Passar pela graduação, precisando se mudar para outro estado com apenas 17 anos, foi um processo bastante difícil para Rute. No entanto, após conseguir o diploma e receber a aprovação no mestrado, aponta que é uma felicidade compartilhada não somente com seus familiares, mas com todos os integrantes da comunidade dos Anacé.

“Eles falam que eu vou voar, que estão contribuindo e me apoiam nesse processo”, explica. O respeito às origens e o desejo de voltar para a comunidade, dando o retorno para aqueles que lhe ajudaram a ser quem é, lhe dá força para seguir tentando. “Acho que é uma conquista não só para mim, mas para todo o povo Anacé”, pontua.

Memória

Para Rute Morais, 22 anos, ser indígena e ser mulher graduada é uma conquista para si e outros jovens de sua comunidade
Legenda: Para Rute Morais, 22 anos, ser indígena e ser mulher graduada é uma conquista para si e outros jovens de sua comunidade

No universo acadêmico, Rute sempre buscou equilibrar o mundo científico e a base cultural tradicional de seu povo. Em sua pesquisa de graduação, com foco nas violações ocorrida com os Anacés e seus territórios, deu ênfase nos sentimentos das famílias. “Falava sobre os processos vividos, de como as mudanças impactam os idosos e jovens”, comenta. No mestrado, irá ampliar ainda mais essa linha de estudo

Na perspectiva de sua mãe, Ângela Maria Moraes, 52 anos, secretária escolar, com atuação na escola indígena, o registro acadêmico realizado pela filha tem forte importância histórica. Os registros da ancestralidade tem uma força simbólica e espiritual muito grande para ela. “Porque é aquilo que a gente traz no sangue e na raiz”, explica.

A documentação da história indígena Anacé, pela perspectiva de alguém da própria comunidade, é percebido, por Ângela, como essencial. 

“Eu posso morrer, mas isso vai ficar nos livros para as próximas gerações estudarem. Isso faz o povo indígena se reerguer e continuar na luta. Tem que ter coragem de enfrentar, de estar dizendo, de cabeça erguida”, acrescenta.

Desafios

Não somente entrar, mas permanecer na universidade foi uma dificuldade muito grande para Rute. “A gente tem que entender que não é fácil, ela foi muito guerreira”, aponta a mãe da estudante. No começo, compartilha que o maior desafio foi referente às questões econômicas. Após conseguir a bolsa de estudos, a indígena também precisou lidar com professores que não acreditavam em sua capacidade de se formar.  

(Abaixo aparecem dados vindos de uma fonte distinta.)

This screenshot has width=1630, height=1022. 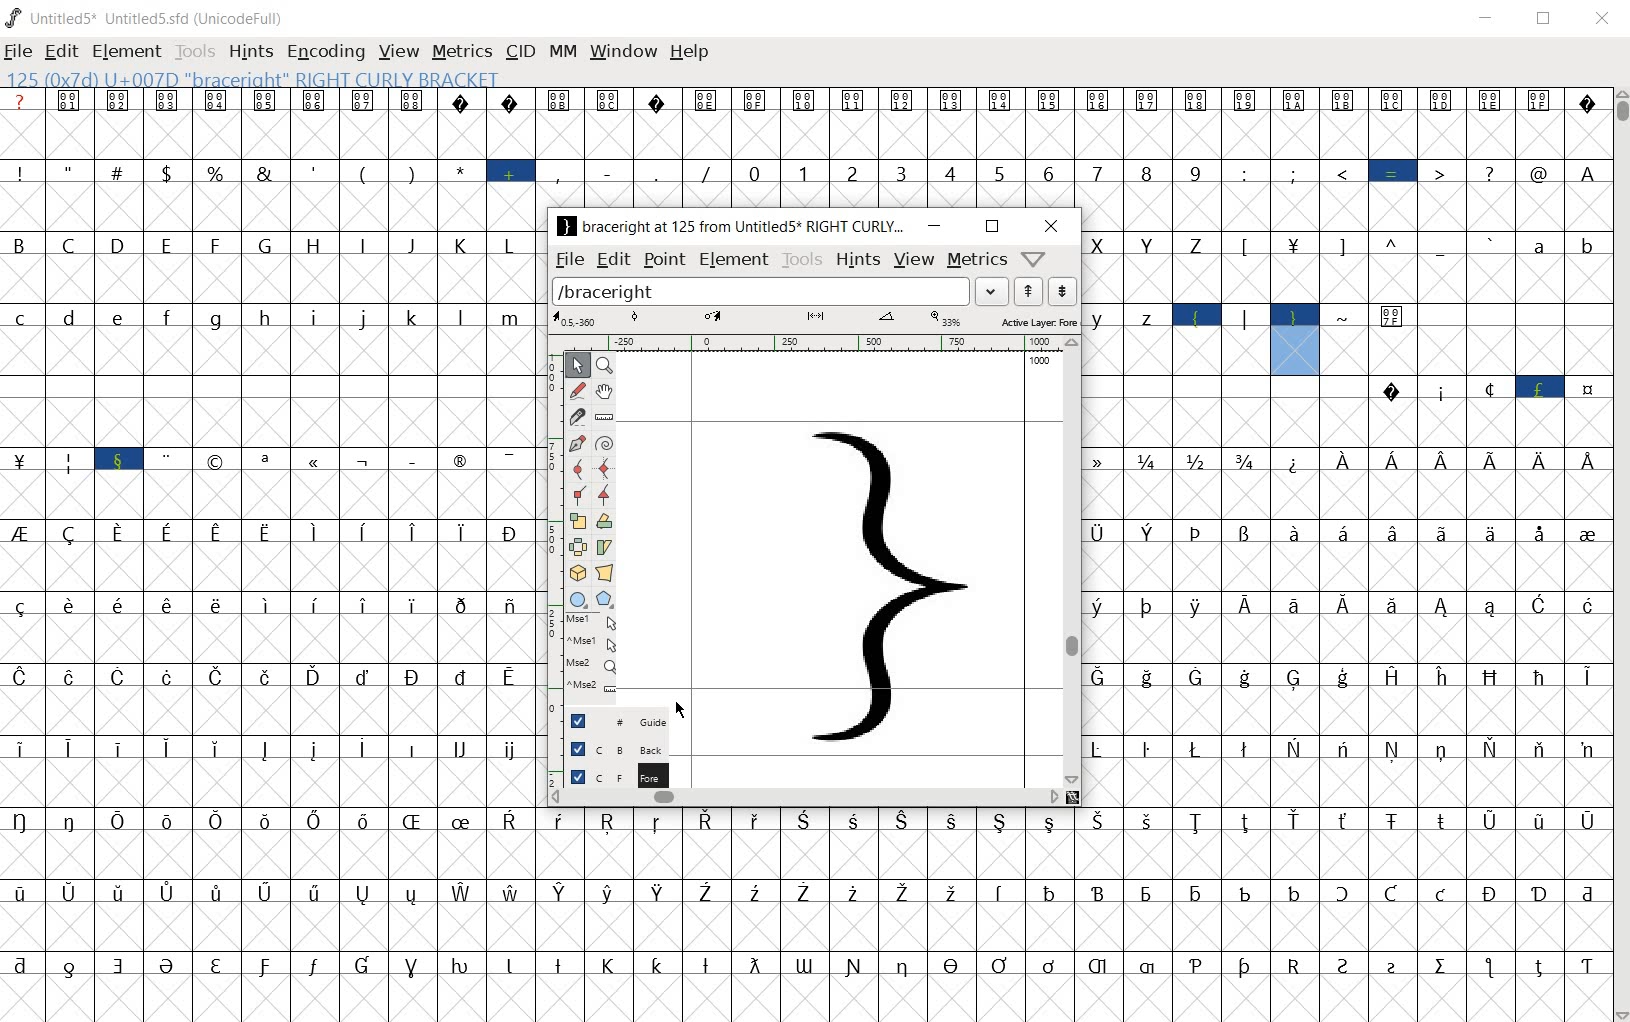 I want to click on MINIMIZE, so click(x=1488, y=18).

“As universidades não são estruturadas para receber indígenas, negros e pobres. Eu recebia muitas críticas, dizendo que esse espaço não era para mim. Permanecer em um espaço que não é construído para indígenas é difícil, você tem que estar constantemente reafirmando sua identidade”, comenta Rute. 

A ausência de políticas públicas e de acolhimento para estudantes indígenas foram pontos negativos percebidos pela jovem. Apesar disso, ela se articulou dentro da universidade com outros estudantes de comunidades diferentes, fazendo os acolhimentos para eles mesmos. “Esse espaço também é nosso e a gente tem que ocupar”, finaliza. 

Serviço

Apesar de ter tentado a bolsa de mestrado, não existe garantia de que vá conseguir. Por isso, para conseguir custear as despesas da viagem, organizou a vaquinha. “Cada doação vai me ajudar a realizar esse grande sonho”, compartilha Rute.